Smart homes device scheduling preference elicitation

Multiple User Experiments: In the second set of experiments, we set each home to have two users, where both users have equal likelihood of controlling the devices (i.e., \(P_{u_1} = P_{u_2} = 0.5\)). Figure 4(b) shows the results. The trends for this experiment is similar to that shown for Fig. 4(a), where our MR heuristic outperforms the random heuristic. However, the MS heuristic performs poorly in this experiment, with similar performance as the random baseline. In general, our results show that the regret-based method outperforms other heuristics in multiple users scenarios, as it takes into account the discomfort values of all users, orders the constraints to elicit based on their minimum regrets. Similar to random graph results, MR performs better in the scenarios that multiple users take control of the devices in a building.

Finally, the SHDS and random graph experiment results demonstrate that the regret-based elicitation heuristics achieve approximately 30% and 11% improvement over the baseline random heuristic in minimizing the error, respectively. The improvements in SHDS problems are larger than those in random graphs because variables are highly connected (\(p_1=0.8\)) in random graph problems. In contrast, variables in SHDS problems are mostly independent as they mostly have unary constraints. The higher dependency between variables in random graphs reduces the improvements of our heuristics over the baseline random heuristic.
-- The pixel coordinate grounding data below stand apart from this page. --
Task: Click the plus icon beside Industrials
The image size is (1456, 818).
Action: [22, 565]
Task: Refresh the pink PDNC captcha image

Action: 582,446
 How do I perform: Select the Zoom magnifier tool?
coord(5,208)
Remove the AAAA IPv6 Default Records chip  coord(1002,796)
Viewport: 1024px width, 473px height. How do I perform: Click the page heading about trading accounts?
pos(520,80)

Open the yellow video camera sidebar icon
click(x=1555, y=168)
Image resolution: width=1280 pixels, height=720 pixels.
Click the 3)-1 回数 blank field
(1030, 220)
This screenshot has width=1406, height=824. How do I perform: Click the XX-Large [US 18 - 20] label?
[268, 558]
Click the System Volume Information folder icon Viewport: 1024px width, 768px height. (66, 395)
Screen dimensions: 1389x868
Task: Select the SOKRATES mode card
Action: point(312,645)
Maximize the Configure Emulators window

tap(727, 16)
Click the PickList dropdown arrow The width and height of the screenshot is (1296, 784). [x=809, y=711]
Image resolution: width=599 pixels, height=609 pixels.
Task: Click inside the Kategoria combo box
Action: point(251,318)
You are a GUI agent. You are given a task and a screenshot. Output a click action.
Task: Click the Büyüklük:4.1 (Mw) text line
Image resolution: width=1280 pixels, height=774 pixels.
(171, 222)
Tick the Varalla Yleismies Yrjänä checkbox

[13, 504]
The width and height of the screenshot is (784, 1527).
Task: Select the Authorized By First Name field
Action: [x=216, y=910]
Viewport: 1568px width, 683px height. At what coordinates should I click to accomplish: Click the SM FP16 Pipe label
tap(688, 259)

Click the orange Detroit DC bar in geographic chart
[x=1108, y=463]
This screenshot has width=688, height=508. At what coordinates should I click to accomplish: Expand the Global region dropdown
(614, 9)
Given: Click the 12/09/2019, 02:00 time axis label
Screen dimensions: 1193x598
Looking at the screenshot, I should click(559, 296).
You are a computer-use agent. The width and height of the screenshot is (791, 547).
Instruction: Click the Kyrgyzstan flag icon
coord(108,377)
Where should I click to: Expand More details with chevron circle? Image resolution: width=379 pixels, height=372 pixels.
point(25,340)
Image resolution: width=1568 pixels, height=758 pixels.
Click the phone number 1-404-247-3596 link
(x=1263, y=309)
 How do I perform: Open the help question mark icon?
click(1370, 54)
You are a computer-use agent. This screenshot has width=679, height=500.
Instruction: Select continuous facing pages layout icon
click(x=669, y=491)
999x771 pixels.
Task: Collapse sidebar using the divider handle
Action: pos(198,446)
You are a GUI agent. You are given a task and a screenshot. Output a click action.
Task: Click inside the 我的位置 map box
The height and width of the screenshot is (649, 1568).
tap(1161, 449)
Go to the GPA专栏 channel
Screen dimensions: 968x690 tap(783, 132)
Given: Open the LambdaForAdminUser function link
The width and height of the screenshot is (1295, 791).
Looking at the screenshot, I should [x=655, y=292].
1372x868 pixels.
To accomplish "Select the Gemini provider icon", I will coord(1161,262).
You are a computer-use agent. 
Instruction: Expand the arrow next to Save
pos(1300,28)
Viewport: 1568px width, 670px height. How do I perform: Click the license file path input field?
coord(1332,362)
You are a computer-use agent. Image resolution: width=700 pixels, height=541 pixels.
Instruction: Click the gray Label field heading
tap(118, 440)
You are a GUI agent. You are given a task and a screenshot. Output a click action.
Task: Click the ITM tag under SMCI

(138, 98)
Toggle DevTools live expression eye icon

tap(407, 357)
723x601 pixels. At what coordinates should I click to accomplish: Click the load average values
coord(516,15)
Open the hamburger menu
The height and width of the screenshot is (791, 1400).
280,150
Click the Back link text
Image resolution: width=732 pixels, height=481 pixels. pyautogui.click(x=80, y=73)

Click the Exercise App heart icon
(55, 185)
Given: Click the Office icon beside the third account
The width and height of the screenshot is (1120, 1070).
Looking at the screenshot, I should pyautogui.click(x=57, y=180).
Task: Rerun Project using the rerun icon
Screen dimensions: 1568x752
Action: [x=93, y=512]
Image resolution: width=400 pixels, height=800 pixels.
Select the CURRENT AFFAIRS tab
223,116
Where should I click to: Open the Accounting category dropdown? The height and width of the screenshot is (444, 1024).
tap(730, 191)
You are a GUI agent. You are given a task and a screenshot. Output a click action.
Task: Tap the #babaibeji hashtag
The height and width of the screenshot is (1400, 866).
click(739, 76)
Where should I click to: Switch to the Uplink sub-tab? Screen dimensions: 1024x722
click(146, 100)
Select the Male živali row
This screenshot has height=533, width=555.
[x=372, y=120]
8 Conclusions and Future Work

DCOPs have been used to model a number of multi-agent coordination problems including the smart home device scheduling (SHDS) problem. However, one of the key assumptions in DCOPs—that constraint costs are known a priori—do not apply to many applications including SHDS. Thus, in this paper, we propose the problem of preference (i.e., constraint cost) elicitation for DCOPs; introduce minimax regret based heuristics to elicit the preferences; and evaluate them on random binary DCOPs as well as SHDS problems. Our results show that our methods are better than a baseline method that elicits preferences randomly. This paper thus makes the foundational contributions that are necessary in the deployment of DCOP algorithms on practical applications, where preferences or constraint costs must be elicited or estimated. Future work includes incorporating real-world datasets [2, 19, 32] to generate the uncertain constraint costs as well as conducting comprehensive experiments in the many other applications that DCOPs have been used (e.g., meeting scheduling problems), where preferences are typically unknown and must be elicited too.